My advice is that if you want to learn about video decoding APIs on linux and Android, take a look at Chromium source code (well, you may expect to find a solution for any relevant computer science or engineering problem given how much code it contains). And also take a look at GST, FFMPEG and VLC. Notice how each of them has its own way of managing buffers (and poor error handling btw).
Another thing we're using at work is the Nix package manager. I have always wanted to try it but did not really do it until coming to work to this place. Nix is a fantastic concept (Even +Norman Feske got inspired by it for their Genode OS). However, we've notices a slowdown when compiling software under Nix. Here are some of my observations:
  • Compiling a simple C file with just "main" function takes 30ms in linux but >300ms in Nix chroot. Nix installs each library to a separate prefix and uses LDFLAGS and CFLAGS to direct the compiler to use them. Gcc then iterates over each of these directories trying to find each library which ends up being slow. Anyone knows a workaround?
  • Running gcc under the "perf" profiler shows that it spends most of its time in multibyte string collation functions.
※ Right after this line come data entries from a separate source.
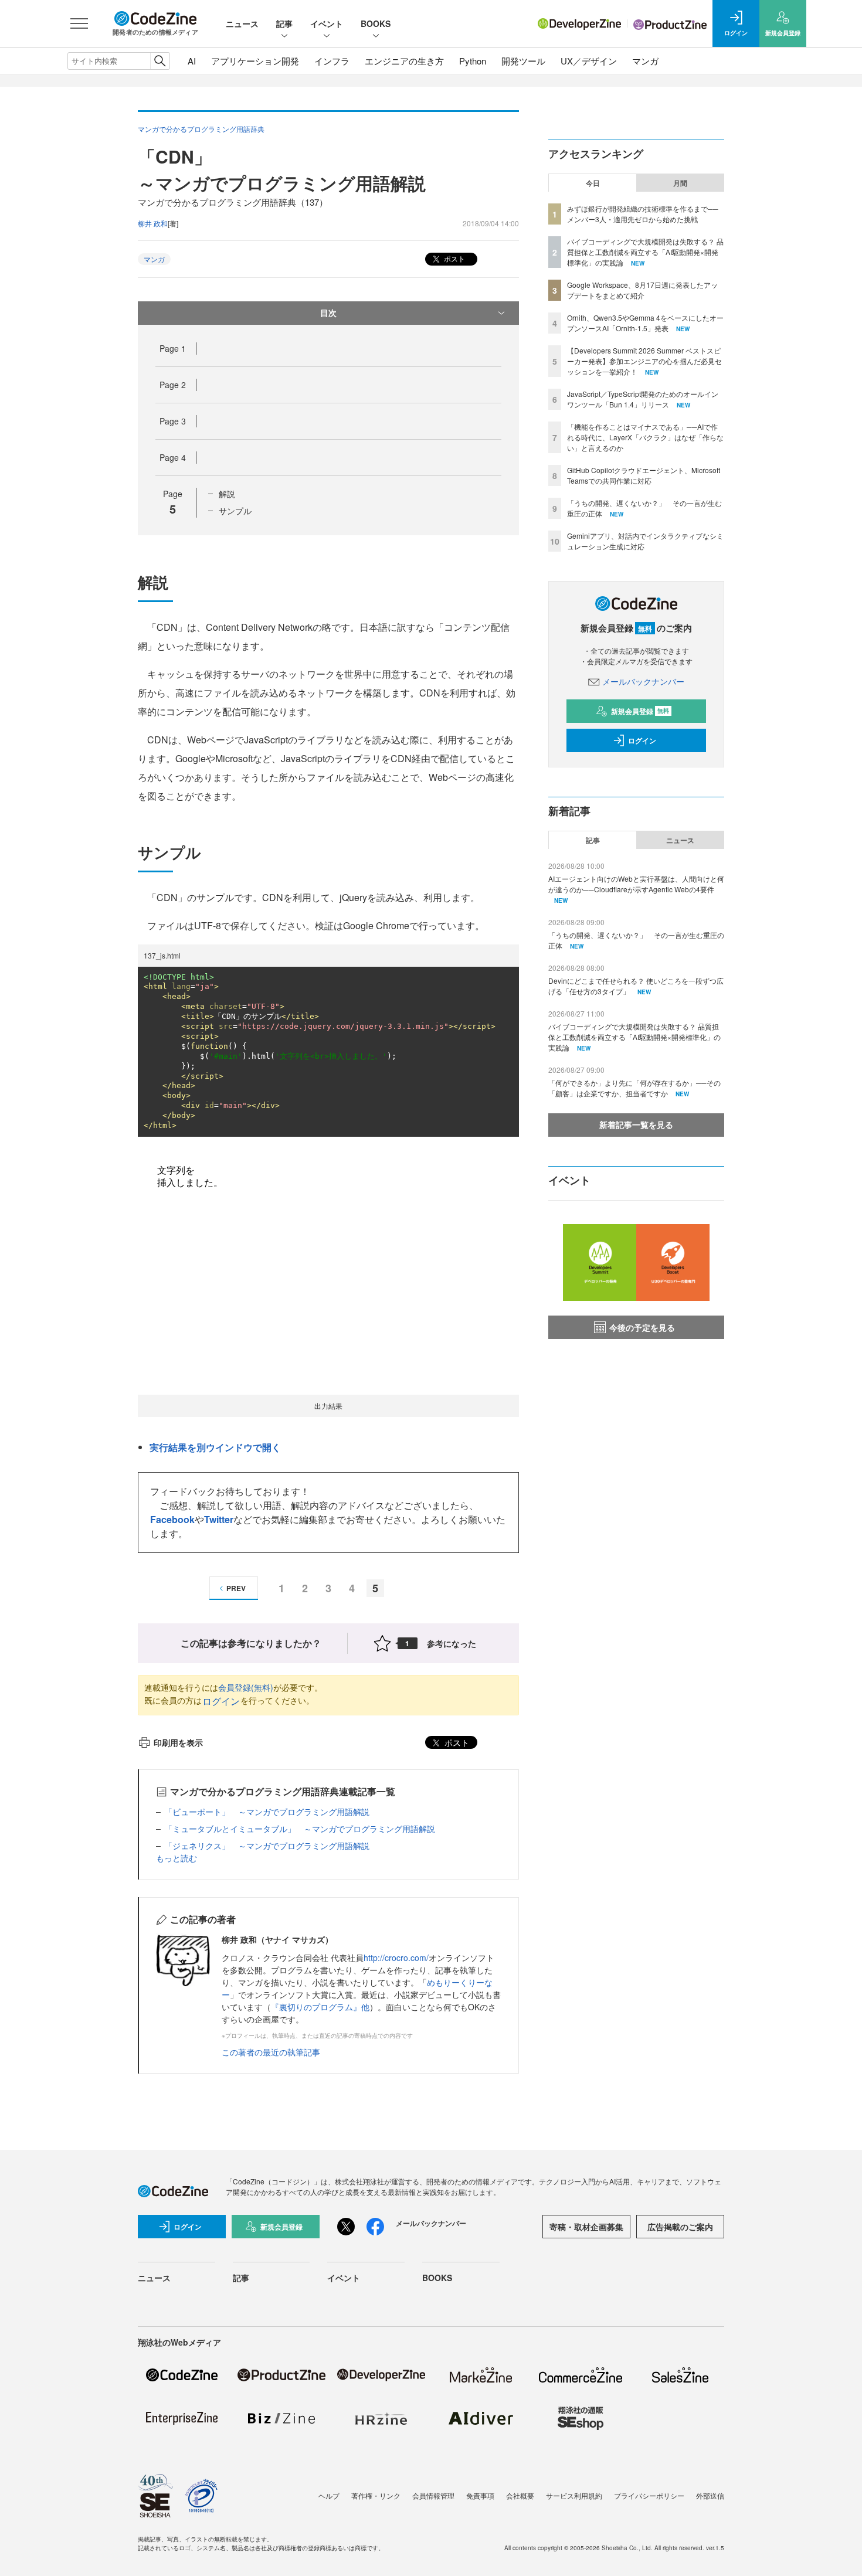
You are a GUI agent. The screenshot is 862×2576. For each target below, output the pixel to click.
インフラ (331, 61)
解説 (227, 493)
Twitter (218, 1519)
I find it ridiculous that exporting "LC_ALL=C" magically makes the compilation time fall down to 100ms.
Hacking on FreeBSD
As a part of my GSoC project I got the FreeBSD kernel booting on Android emulator and I've just have to write the virtual ethernet and MMC drivers. Unfortunately my university has distracted me a lot from this project but now that I have time I hope to finish it by midterm. And then I'll probably port FreeBSD to Qualcomm MSM8974 SoC. Yay, red Nexus 5 is an awesome phone!

My little project (hacking is magic)
Long time ago I decided to give Windows Mobile emulation a shot and got the kernel to start booting in QEMU. Since Microsoft's Device Emulator was open-source and emulated a real Samsung S3C2410 SoC, it was easy. I still plan to get it fully working one day.

But QEMU is a boring target actually. What's more interesting is developing a bare-metal hypervisor for A15 and A7 CPUs. Given the progress made by Rob Clark on reverse-engineering Qualcomm Adreno GPU driver, I think it could be doable with reasonable effort to emulate the GPU and consequently enough hardware to run Windows Mobile and Windows RT. A very interesting thing is that ARMs trap almost all coprocessor registers for guest access (privilege levels 0 and 1) meaning you can fake any CPU ID or change memory access behavior by modifying caching and buffering settings.

What is really interesting is that there are a lot of Chinese phones which copy Nokia smartphones, iPhones, Android phones. Recent revisions of Mediatek MTK SoCs are Arm A7 meaning they support virtualization. Ultimately it means someone could make a high quality replica of any phone and virtualize any SoC without a trace which has interesting security implications.

Software sucks!
The other day some systemd update came out which totally broke my debian bootup. Now, there's a race condition between the encrypted disk password entry and root password entry for "recovery". Then, latest kernel (3.15-rc3) OOPSes and crashes randomly on ACPI events which subsequently breaks networking and spawning new processes.

Ultimately after a day of struggle my rootfs broke and after and FSCK everything was gone. So now I'm deciding what distro I should try instead. Maybe ArchLinux? Either way, I have to build a lot of software from source and install to /usr/local or custom prefixes for development.

The easiest way would be to install into a VM in OS X. But then, I want to fix issues with drivers, especially GPU switching in the macbook.  On the other hand, I spent ages fixing switchable graphics on an older Sony VAIO laptop and resorted to an ugly hack to force Intel GPU. Since GPU switching is not working properly in Linux, maybe I should write a graphics multiplexor driver for FreeBSD and ditch Linux altogether? FreeBSD looks much more attractive these days with clang and no systemd and no FreeDesktop.org and no Lennart Poettering.